Over the past few years, you've probably heard rumblings about millennials—Americans between the ages of 18 and 33 who are giving churches a myriad of puzzling behaviors to understand and minister to. Church leaders are scratching their heads and trying to determine how to bring back the 43 percent of once-active church attenders who have stopped attending church altogether. That's eight million twenty- and thirty-somethings who have stopped attending church.
For a group that's naturally distrusting of anything institutionalized and who rarely sets down roots (according to PewSocialTrends.org, only 26 percent of this demographic is married—that's down 22 percent from their Baby Boomer parents) creating a church that makes them comfortable and motivated enough to stay is an ongoing challenge. But recent research from the Barna Group demonstrates one fact that might help churches reach this group in a new way—when 78 percent of millennial Christians described their vision for the ideal church, they chose the word "community."
It makes sense. Millennials love to be connected—while their well-documented smart-phone reliance might make them seem more distant to the world around them, to millennials, it's a way of constantly connecting and sharing their experiences with their friends. Every day, new apps are created with the specific purpose of giving young adults new ways to connect with one another in fun and creative ways. They live and breathe constant connection, and because many millennials are waiting to start families (partly because many emerged from college right in the heart of the Great Recession of 2007-2009, putting them significantly behind financially) they have to create this connection and community themselves. They crave it.
How can churches become a place for millennials to feel like they're part of a community? A thriving small-group ministry is a great place to start.

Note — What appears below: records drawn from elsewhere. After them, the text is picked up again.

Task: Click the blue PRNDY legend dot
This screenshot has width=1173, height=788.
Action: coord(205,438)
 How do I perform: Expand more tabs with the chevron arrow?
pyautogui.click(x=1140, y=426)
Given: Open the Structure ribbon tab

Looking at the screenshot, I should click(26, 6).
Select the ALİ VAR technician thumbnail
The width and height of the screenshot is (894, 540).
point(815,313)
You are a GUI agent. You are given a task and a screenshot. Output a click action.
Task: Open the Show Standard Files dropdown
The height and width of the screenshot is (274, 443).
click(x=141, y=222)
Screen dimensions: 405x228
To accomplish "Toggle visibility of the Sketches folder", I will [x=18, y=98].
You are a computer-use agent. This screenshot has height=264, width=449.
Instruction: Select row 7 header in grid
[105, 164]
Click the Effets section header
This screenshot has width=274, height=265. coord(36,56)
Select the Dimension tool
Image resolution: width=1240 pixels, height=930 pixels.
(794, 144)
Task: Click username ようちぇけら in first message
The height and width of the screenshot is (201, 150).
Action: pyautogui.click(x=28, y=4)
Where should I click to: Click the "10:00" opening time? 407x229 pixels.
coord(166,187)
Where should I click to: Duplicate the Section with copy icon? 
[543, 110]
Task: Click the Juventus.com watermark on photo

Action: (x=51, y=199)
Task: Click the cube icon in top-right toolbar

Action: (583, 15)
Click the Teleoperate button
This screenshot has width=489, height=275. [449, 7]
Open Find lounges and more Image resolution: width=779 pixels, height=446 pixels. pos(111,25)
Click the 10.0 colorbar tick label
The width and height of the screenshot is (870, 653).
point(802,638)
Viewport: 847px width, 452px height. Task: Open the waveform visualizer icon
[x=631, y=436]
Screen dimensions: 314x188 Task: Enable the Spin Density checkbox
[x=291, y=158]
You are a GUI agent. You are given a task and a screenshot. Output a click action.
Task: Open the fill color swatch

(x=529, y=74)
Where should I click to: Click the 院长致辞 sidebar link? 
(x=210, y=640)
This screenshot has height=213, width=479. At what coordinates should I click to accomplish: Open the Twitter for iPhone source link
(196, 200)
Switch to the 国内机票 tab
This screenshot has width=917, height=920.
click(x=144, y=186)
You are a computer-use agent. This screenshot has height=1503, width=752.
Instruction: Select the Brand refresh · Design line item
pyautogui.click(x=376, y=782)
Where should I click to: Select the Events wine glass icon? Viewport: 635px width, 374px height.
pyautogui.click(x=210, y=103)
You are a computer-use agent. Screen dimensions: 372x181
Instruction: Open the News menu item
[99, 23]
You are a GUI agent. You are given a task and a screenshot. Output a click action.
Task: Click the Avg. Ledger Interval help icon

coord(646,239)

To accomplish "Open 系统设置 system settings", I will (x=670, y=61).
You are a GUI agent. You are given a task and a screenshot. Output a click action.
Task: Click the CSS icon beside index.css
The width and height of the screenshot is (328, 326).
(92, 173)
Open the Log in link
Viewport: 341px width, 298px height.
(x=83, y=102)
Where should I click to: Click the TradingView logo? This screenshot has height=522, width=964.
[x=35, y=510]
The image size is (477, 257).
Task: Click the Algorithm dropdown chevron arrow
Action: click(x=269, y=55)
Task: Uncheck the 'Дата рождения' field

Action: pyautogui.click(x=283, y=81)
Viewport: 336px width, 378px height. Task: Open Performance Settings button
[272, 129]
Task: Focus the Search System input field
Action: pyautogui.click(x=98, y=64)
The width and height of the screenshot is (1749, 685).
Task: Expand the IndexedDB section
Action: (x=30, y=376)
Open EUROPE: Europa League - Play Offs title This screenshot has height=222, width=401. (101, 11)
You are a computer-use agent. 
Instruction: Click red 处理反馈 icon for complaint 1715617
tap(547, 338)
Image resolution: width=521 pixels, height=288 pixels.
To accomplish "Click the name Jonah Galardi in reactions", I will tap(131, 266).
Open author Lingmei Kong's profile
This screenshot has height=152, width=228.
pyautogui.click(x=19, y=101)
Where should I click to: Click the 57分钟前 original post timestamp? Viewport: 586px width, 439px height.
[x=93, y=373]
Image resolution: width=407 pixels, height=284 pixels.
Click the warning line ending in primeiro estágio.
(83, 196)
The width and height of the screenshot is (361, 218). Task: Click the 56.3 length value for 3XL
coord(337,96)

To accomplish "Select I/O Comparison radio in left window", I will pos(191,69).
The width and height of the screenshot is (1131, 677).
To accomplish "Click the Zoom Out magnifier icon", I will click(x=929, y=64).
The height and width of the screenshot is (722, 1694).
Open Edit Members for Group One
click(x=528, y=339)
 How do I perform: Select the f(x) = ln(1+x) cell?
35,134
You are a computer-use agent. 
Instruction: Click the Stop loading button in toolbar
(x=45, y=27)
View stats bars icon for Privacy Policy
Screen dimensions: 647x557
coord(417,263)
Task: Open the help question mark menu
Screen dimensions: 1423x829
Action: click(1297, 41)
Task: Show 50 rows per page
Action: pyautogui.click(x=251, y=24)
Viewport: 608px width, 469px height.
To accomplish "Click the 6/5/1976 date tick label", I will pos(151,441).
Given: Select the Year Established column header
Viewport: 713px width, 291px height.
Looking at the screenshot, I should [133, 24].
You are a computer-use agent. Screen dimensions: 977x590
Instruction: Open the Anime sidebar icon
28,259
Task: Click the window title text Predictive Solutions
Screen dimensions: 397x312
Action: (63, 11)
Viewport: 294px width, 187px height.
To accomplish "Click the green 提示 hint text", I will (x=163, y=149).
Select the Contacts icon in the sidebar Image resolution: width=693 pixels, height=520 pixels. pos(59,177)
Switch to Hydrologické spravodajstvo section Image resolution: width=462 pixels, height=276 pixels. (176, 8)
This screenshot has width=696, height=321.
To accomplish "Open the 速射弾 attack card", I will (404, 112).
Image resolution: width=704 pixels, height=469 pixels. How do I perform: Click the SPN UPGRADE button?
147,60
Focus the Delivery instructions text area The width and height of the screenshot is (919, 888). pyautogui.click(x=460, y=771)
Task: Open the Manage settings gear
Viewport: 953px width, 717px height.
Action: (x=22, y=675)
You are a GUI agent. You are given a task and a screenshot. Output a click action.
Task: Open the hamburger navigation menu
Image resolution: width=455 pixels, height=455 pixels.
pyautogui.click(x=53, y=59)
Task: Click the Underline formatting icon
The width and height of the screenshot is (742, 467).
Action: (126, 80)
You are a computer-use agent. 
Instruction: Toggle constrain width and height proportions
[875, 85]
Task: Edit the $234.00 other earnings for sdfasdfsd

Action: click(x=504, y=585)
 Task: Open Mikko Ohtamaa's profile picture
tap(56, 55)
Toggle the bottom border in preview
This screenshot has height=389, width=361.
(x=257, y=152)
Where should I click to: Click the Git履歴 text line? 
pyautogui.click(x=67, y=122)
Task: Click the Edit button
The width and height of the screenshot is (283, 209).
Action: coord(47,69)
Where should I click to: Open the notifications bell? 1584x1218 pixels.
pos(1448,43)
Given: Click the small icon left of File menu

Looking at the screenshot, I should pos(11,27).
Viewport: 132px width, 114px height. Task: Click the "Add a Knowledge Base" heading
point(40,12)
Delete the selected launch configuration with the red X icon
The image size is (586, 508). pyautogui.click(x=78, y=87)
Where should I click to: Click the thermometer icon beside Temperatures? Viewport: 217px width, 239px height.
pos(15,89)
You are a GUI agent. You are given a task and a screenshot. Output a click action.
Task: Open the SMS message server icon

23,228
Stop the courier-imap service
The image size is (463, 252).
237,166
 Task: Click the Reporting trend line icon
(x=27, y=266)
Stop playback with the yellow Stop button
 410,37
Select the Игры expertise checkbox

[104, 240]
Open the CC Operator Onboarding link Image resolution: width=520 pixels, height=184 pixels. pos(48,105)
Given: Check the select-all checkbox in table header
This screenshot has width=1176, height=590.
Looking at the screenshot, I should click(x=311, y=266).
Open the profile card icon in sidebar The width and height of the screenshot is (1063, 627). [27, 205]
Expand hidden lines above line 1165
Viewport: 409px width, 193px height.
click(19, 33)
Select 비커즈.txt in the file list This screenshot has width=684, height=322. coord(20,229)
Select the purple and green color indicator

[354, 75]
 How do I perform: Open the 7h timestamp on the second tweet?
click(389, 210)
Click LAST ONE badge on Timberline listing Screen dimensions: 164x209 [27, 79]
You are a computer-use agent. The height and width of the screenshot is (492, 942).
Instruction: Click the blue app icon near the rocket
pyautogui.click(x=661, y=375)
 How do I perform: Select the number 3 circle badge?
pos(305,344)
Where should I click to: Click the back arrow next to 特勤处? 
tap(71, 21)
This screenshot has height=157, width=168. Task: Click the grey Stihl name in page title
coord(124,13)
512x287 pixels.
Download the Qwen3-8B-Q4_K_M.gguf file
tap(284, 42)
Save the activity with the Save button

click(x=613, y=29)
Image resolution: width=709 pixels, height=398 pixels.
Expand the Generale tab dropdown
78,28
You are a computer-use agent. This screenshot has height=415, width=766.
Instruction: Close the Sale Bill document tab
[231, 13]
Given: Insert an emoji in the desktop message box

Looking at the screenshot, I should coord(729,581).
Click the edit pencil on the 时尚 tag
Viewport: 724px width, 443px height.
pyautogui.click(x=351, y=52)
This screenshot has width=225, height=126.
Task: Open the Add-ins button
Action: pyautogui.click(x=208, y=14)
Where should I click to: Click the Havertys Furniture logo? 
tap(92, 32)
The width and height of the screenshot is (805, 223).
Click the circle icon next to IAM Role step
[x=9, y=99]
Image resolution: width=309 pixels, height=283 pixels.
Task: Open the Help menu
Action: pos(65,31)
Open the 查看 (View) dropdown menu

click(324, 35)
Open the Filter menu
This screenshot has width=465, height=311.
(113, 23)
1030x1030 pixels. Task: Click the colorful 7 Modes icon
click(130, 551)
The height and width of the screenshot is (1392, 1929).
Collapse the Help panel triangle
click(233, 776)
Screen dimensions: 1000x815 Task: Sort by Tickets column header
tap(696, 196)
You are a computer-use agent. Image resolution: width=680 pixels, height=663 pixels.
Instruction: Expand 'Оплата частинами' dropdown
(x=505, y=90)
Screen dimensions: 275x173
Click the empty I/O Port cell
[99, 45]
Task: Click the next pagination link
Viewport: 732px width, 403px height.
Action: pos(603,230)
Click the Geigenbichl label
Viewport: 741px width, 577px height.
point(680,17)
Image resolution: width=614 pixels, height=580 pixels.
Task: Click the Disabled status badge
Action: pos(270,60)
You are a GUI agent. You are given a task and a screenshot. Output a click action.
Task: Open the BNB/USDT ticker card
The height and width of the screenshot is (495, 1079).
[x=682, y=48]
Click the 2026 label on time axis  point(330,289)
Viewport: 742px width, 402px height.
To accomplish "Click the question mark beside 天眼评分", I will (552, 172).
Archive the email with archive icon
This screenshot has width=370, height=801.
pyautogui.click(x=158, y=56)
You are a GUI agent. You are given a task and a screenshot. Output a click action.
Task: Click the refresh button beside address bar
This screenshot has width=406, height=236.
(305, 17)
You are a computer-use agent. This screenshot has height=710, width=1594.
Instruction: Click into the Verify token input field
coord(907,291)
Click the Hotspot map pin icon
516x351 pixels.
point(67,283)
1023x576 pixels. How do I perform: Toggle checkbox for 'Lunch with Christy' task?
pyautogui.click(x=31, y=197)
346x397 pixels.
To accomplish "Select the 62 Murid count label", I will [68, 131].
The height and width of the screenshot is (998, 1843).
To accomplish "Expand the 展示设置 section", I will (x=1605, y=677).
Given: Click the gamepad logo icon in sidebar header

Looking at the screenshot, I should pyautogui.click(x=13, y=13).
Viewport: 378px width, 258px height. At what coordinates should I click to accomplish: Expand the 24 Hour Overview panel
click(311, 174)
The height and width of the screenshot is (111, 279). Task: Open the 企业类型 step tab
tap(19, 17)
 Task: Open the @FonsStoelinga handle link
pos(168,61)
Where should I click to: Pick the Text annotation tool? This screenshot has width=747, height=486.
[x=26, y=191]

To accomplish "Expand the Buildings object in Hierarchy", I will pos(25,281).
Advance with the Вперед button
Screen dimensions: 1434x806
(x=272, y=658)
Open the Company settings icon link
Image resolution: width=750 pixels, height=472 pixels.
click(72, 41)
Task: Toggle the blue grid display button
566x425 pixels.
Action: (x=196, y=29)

It seems easy—start more small groups, draw more millennials. But millennials can smell disingenuousness from a mile away, and if they feel out of place or awkward in a small group, they won't engage. If they feel like your church is "using" small groups to sell your churches' brand or mission, they'll run for the hills. And if your church is using study material that barely even glazes over Scripture, chances are good that you'll see your millennial attenders drop out quickly.
Here are the top four things small-group pastors need to do to successfully minister to millennials:
1. Study the Bible In-Depth.
For the proud and the few young adults who grew up and then remained in the church, there is no higher authority than the Word of God—and no more important spiritual discipline than Bible study. Remember, this is a group of young adults who were raised in the boom of Christian commercialism, who were handed CCM CDs, magazines, and cartoons with Bible-based moral messages wrapped in cool packaging. They attended big, hyped-up youth conferences and felt the excitement acutely—and then they went home and felt, just as acutely, the confusion that arrived when that excitement stopped a week after the conference. They've read about famous Christian pop stars checking into rehab, and they've seen famous pastors fall. This group knows things are more complicated than they seem.
For those who've survived this crash course on discerning what makes real faith, reliance on the Bible for truth is the only thing they're really interested in. Millennials are looking for an in-depth study on the life of Jesus, not a study on how to become a better person. Create or use content that goes deep into God's word and avoids "the moral of the story" layouts.